ACTIVITY: With the pictures left aside, write out exactly the lines of the listing below from the line with "You are a GUI" to the line with "2576x684 pixels. At", both included, and only those.

PROVIDED DATA:

───

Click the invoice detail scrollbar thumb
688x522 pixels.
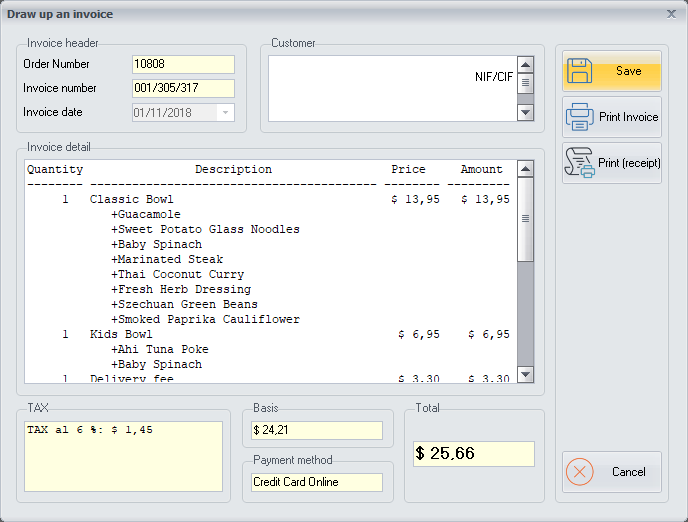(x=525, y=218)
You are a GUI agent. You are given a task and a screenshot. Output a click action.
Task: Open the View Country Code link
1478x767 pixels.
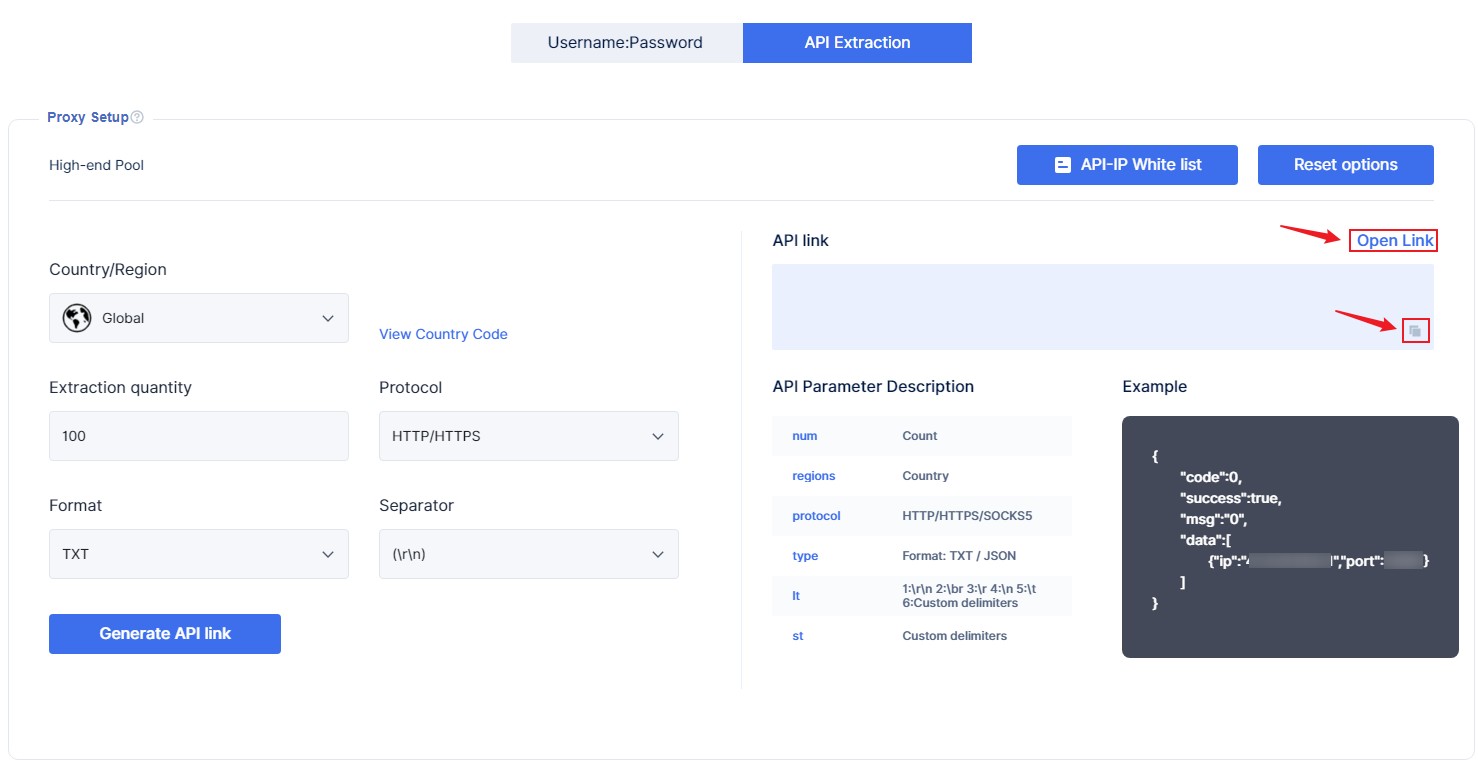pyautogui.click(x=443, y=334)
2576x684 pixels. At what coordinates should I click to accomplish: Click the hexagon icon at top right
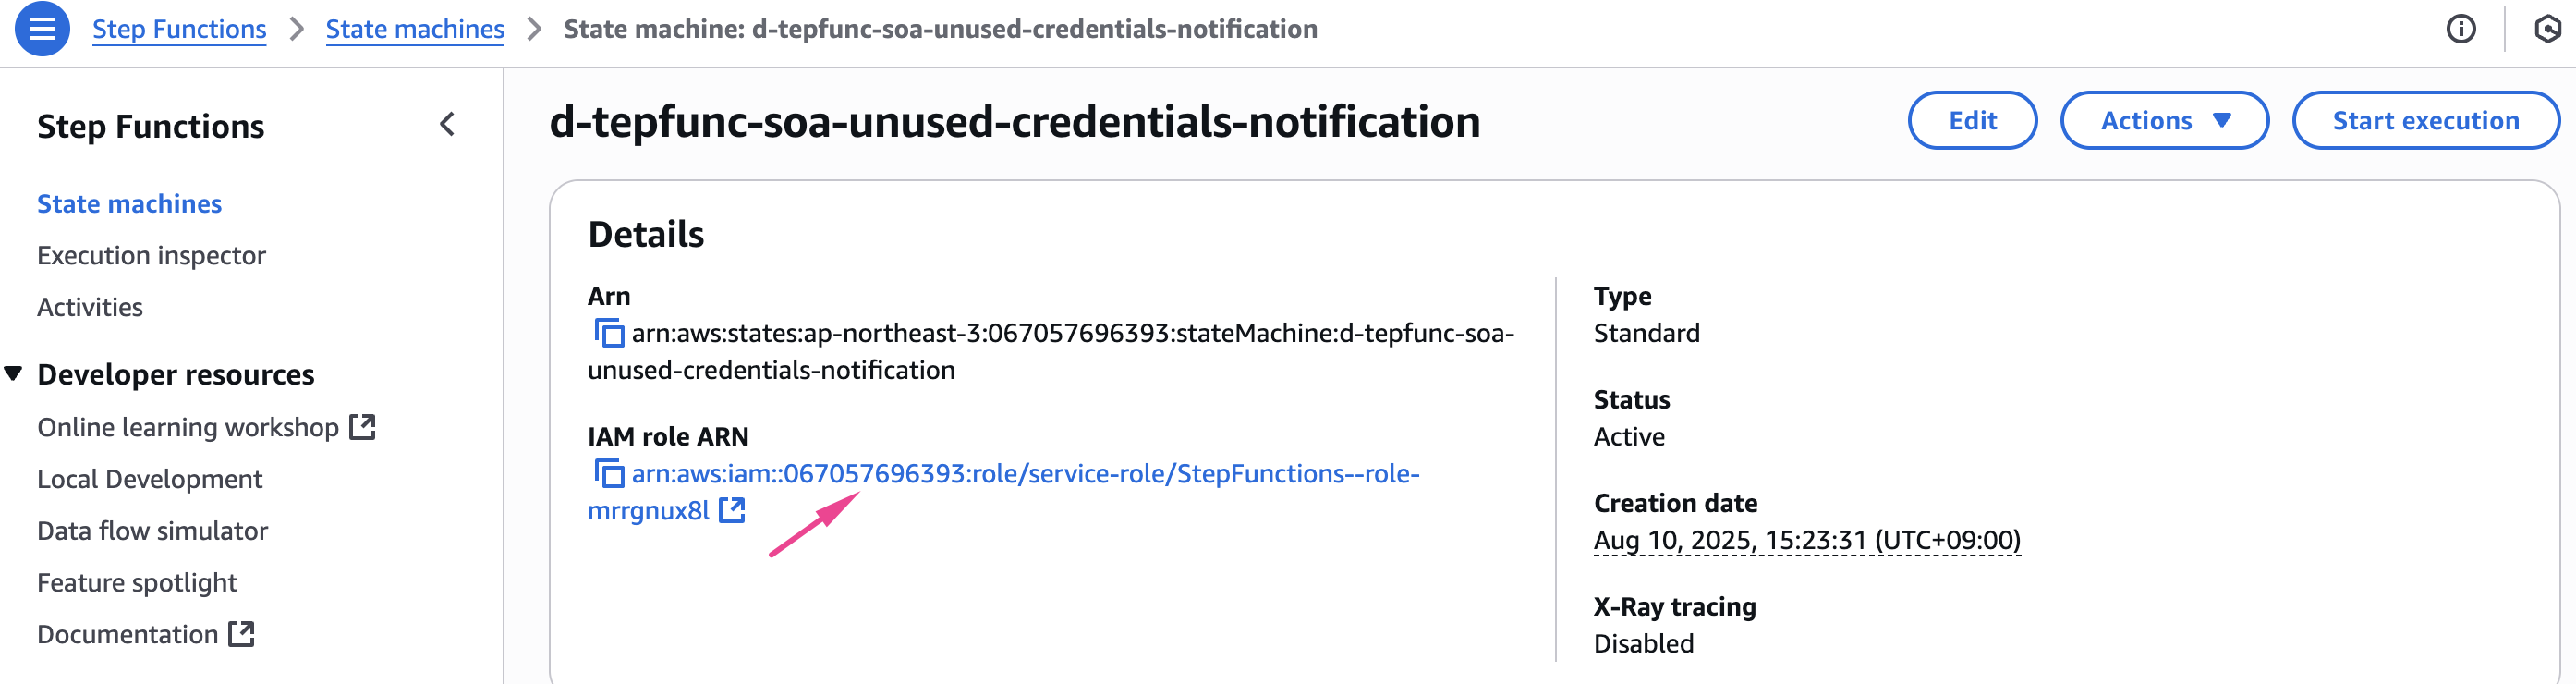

───

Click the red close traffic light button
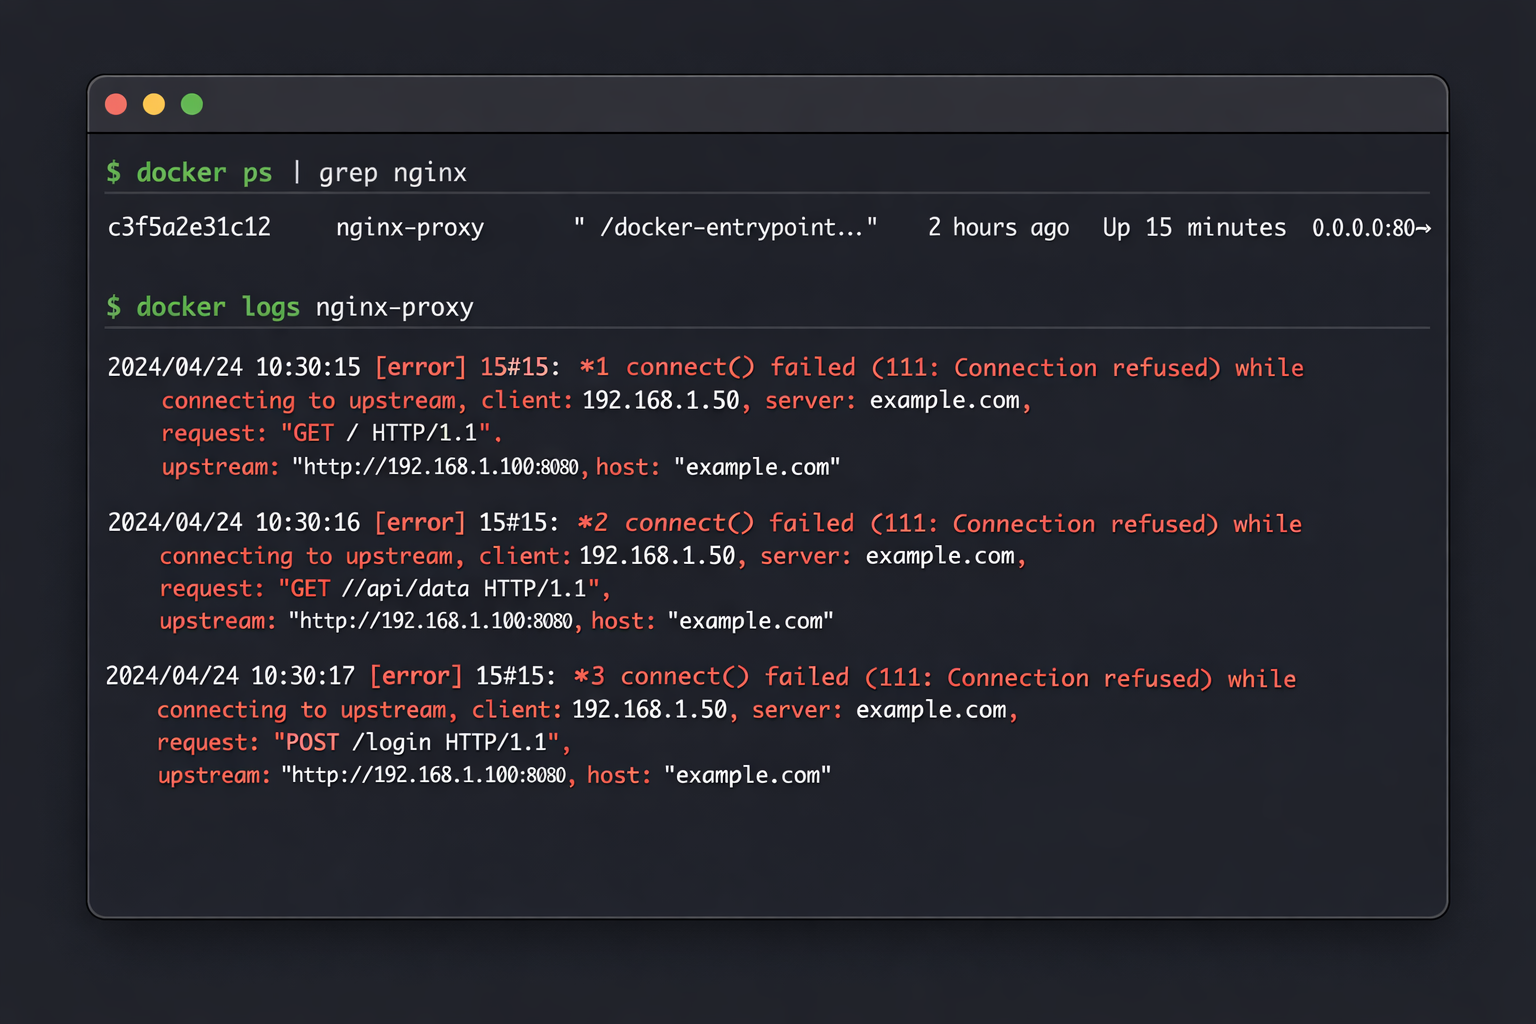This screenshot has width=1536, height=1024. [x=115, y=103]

───

EXERCISE SOLUTION:
You are a GUI agent. You are given a task and a screenshot. Output a click action.
Task: Open the View Country Code link
1478x767 pixels.
pyautogui.click(x=443, y=334)
2576x684 pixels. At what coordinates should I click to accomplish: Click the hexagon icon at top right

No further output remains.